*** STUDY TEXT ***

Shapira criticized Morris's answer to Karsh, writing that "[w]hoever dares to oppose or to criticize the pronouncements of these self-styled iconoclasts is savagely maligned." [10]
[edit] Norman Finkelstein
From the other side Morris has been criticised by Norman Finkelstein[11][12] and Nur Masalha[13]. They argue that Morris’s conclusions have a pro-Israeli bias, in that:
Morris did not fully acknowledge that his work rests largely on selectively released Israeli documentation, while the most sensitive documents remain closed to researchers.
Morris treated the evidence in the Israeli documents in an uncritical way, and did not take into account that they are, at times, apologetics.
Morris minimized the number of expulsions: Finkelstein asserts that in the table in which Morris summarizes causes of abandonment, village by village, many cases of "military assault on settlement (M)" should have been "expulsions (E)".
Morris’s conclusions were skewed with respect to the evidence he himself presents, and when the conclusions are harsh for the Israelis he tended to give them a less incriminating spin.
Both Finkelstein and Masalha prefer the central conclusion that there was a transfer policy.
In a reply to Finkelstein and Masalha, [14] Morris answers he "saw enough material, military and civilian, to obtain an accurate picture of what happened," that Finkelstein and Masalha draw their conclusions with a pro-Palestinian bias, and that with regard to the distinction between military assault and expulsion they should accept that he uses a "more narrow and severe" definition of expulsions. Morris holds to his central conclusion that there was no transfer policy.

*** MATERIAL SHOWN ***

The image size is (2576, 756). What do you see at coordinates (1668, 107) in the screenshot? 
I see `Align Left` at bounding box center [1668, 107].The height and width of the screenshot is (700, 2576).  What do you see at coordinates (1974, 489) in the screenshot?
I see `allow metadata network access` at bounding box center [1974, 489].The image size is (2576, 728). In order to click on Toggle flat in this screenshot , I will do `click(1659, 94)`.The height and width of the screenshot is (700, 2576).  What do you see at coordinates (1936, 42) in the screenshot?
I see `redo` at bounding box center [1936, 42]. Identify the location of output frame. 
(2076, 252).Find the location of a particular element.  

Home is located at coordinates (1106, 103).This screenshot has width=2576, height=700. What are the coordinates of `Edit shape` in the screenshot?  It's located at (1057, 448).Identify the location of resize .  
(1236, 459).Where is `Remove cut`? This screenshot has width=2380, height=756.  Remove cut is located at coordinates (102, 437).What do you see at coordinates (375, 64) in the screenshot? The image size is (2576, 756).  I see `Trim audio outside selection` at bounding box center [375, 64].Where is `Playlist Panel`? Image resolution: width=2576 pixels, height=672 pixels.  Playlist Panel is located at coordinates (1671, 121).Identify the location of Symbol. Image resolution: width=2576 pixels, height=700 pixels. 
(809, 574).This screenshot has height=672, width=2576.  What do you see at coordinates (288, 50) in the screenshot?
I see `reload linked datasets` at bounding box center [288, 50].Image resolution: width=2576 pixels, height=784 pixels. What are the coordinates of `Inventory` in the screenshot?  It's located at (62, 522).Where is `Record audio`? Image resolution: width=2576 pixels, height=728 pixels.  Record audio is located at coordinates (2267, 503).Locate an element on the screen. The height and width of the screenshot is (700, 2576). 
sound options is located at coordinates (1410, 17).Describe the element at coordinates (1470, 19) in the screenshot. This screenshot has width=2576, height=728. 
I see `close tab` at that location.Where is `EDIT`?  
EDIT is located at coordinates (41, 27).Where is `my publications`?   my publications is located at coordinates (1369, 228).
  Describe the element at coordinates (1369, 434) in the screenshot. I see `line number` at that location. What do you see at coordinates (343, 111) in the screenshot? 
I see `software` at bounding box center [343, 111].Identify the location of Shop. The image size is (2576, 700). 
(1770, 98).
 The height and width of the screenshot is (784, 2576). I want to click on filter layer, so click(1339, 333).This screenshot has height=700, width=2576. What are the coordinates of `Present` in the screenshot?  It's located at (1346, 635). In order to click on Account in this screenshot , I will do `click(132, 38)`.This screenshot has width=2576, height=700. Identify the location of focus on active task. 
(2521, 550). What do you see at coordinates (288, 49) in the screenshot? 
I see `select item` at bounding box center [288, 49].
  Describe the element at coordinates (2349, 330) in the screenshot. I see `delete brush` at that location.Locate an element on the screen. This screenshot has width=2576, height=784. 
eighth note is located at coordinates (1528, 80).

***

[WHAT THE EXERCISE ASKS] Please retype the text on Morris's critics in full, with no changes. These rows have no connection to the text on Morris's critics.

[RESPONSE FOR THIS EXERCISE]
Shapira criticized Morris's answer to Karsh, writing that "[w]hoever dares to oppose or to criticize the pronouncements of these self-styled iconoclasts is savagely maligned." [10]
[edit] Norman Finkelstein
From the other side Morris has been criticised by Norman Finkelstein[11][12] and Nur Masalha[13]. They argue that Morris’s conclusions have a pro-Israeli bias, in that:
Morris did not fully acknowledge that his work rests largely on selectively released Israeli documentation, while the most sensitive documents remain closed to researchers.
Morris treated the evidence in the Israeli documents in an uncritical way, and did not take into account that they are, at times, apologetics.
Morris minimized the number of expulsions: Finkelstein asserts that in the table in which Morris summarizes causes of abandonment, village by village, many cases of "military assault on settlement (M)" should have been "expulsions (E)".
Morris’s conclusions were skewed with respect to the evidence he himself presents, and when the conclusions are harsh for the Israelis he tended to give them a less incriminating spin.
Both Finkelstein and Masalha prefer the central conclusion that there was a transfer policy.
In a reply to Finkelstein and Masalha, [14] Morris answers he "saw enough material, military and civilian, to obtain an accurate picture of what happened," that Finkelstein and Masalha draw their conclusions with a pro-Palestinian bias, and that with regard to the distinction between military assault and expulsion they should accept that he uses a "more narrow and severe" definition of expulsions. Morris holds to his central conclusion that there was no transfer policy.